The swingset manifesto

At age five, Melissa Foley and I became friends because she violated my personal manifesto. I spotted her on the swingset in my yard without permission. I, the oldest child in the family, had already arranged a rigorous permission system for swingset use. And this strange four-year-old, with all the courage I didn’t have, unflappably swung. I approached her, furious, reciting the Manifesto of the Swingset. “You didn’t ask permission and must stop. And leave.” It was shortly after we were best kindergarten friends.

However you feel about manifestos, you have one. Even if you’re anti-manifesto, a respectable position, you have beliefs you find yourself repeating over and over.

See also:
100 years of design manifestos from 1883 to 2009.

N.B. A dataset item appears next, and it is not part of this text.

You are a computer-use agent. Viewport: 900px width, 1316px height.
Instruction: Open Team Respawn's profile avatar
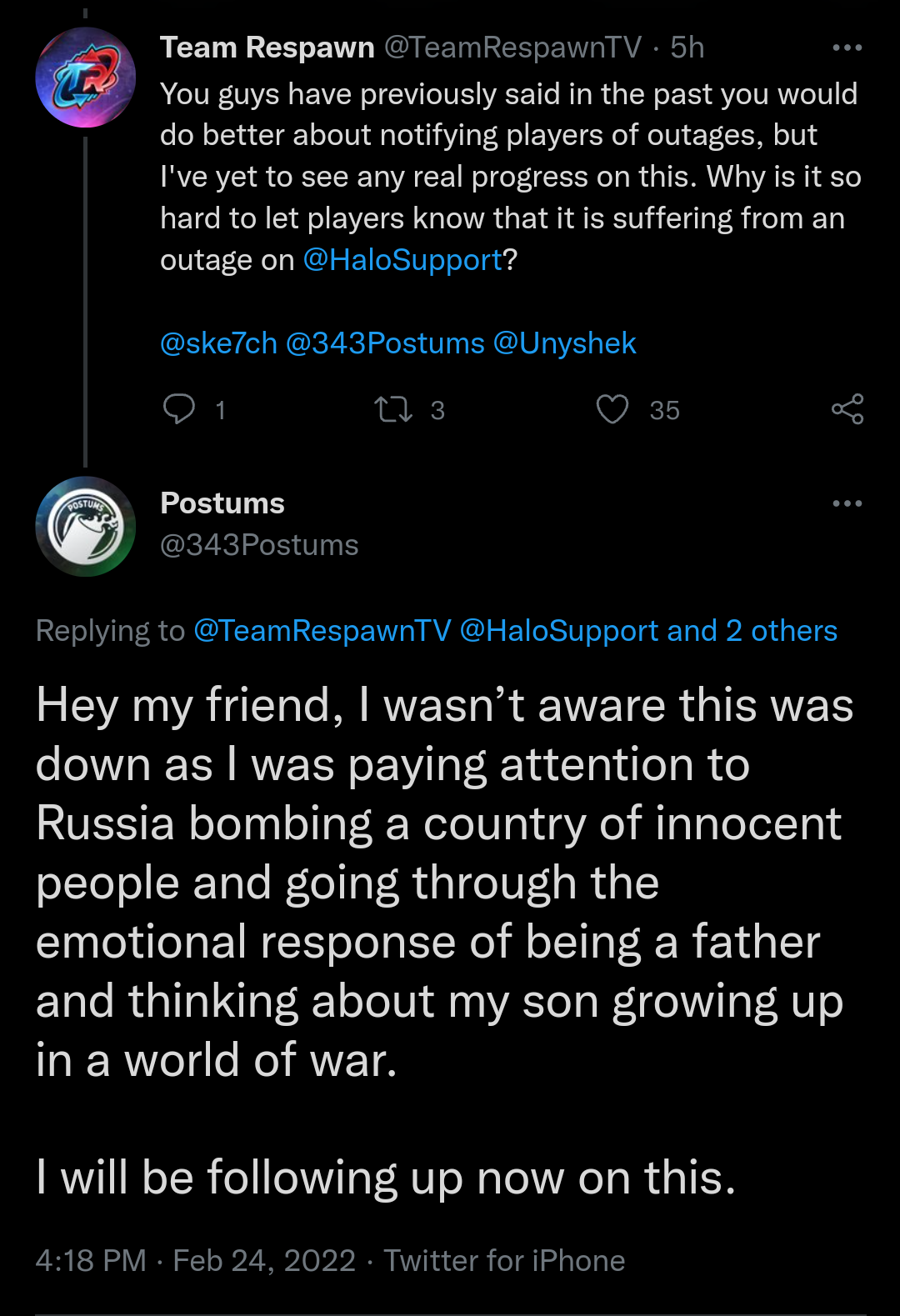(85, 78)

There are at least a handful of personal manifestos I have. These aren’t design principles or teaching methods, rather they’re items I use to move forward. Like my thoughts on the thank you, if you’ve spent any time with me, you’ve heard:

Delete sorry.

See also:
Steve Pavlina’s advice, Part 11 especially.

You’re busy, so you may start much communication with a variation of, “Apologies for the delay, I’ve been…” or “Sorry it’s taken me awhile, I’ve been…” This cathartic pardon may be good for you, but it only sets up an unbalanced structure for remaining communications. The receiver doesn’t want an apology; he or she wants a response. Sorry, but you must put a stop to it. First, get the apology out. You need to, as an email, for example, may have been sitting in your inbox for two months. Writing that apology sentence helps you write the rest of the email. But before you send, delete the sorry sentence. Don’t lead with apologies — get to the point faster and maintain the natural order of things.

Never run.

See also:
Ten principles for a Black Swan-proof world from Nassim Nicholas Taleb

Because you’re busy, you probably find yourself rushing. Running from desk to meeting, to a dinner, to a lecture, to a train. But rushing is unnecessary. Missing the allotted time is only “missed” if you define it that way. If you match your metric of success to what some other timeline dictates, you’ll never be leading your own way. Of course, respect for others is foremost, so be respectful above all. But enter every situation on your own terms, without running. Nassim Nicholas Taleb, from The Black Swan, says something similar.

Ban busy.

Just be “excited” instead.

All of this being said, some days you’ll find someone on a swingset. And the manifestos get rewritten again.